Jika dibiarkan, gesekan kecil ini bisa membesar menjadi isu politik nasional. Jakarta pasti tidak akan tinggal diam. Kementerian Dalam Negeri bisa turun tangan, terlebih bila hubungan dua provinsi bertetangga yang strategis ini terus memanas.

Apa Yang Sebenarnya Diincar?

Pertanyaan kembali mengemuka: apa sebenarnya yang diincar Gubernur Bobb Nasution?

Uang? Jelas, penerimaan pajak kendaraan adalah sumber PAD yang menggiurkan. Tapi nilainya, menurut beberapa ekonom, tak sebanding dengan potensi kerugian sosial-politik akibat gaduhnya hubungan dengan Aceh.
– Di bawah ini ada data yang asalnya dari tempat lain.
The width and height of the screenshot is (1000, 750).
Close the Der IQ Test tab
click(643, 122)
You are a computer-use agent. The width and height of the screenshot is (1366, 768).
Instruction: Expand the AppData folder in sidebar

Panggung politik? Sangat mungkin. Dengan langkah kontroversial, Bobb mendapat sorotan nasional. Dalam politik, dikenal pepatah: bad news is good news. Nama Bobb kini jadi bahan perbincangan publik lintas provinsi.

Uji kekuasaan? Bisa juga. Razia ini bisa dibaca sebagai tes: sejauh mana ia bisa mengendalikan aparat, opini publik, dan resistensi dari luar.

Benih Api di Jalan Raya

Razia plat Aceh di Sumut memang baru berlangsung beberapa hari, tapi efeknya sudah nyata: kegelisahan, protes, dan narasi saling curiga. Di warung kopi Medan, orang-orang berspekulasi; di Banda Aceh, nada sinis bergema.

Apakah ini sekadar kebijakan keliru yang akan segera dicabut? Atau justru strategi yang sengaja dibiarkan menggelinding, demi kepentingan politik yang lebih besar?

Satu hal jelas: Bobb Nasution berhasil membuat gaduh. Entah demi uang, kekuasaan, atau sekadar sensasi, ia telah menyalakan api kecil di jalan raya yang bisa saja membesar jadi bara politik antarwilayah.

Pertanyaannya sekarang: apakah Jakarta akan segera menyiram bara itu, atau justru membiarkannya membakar lebih luas?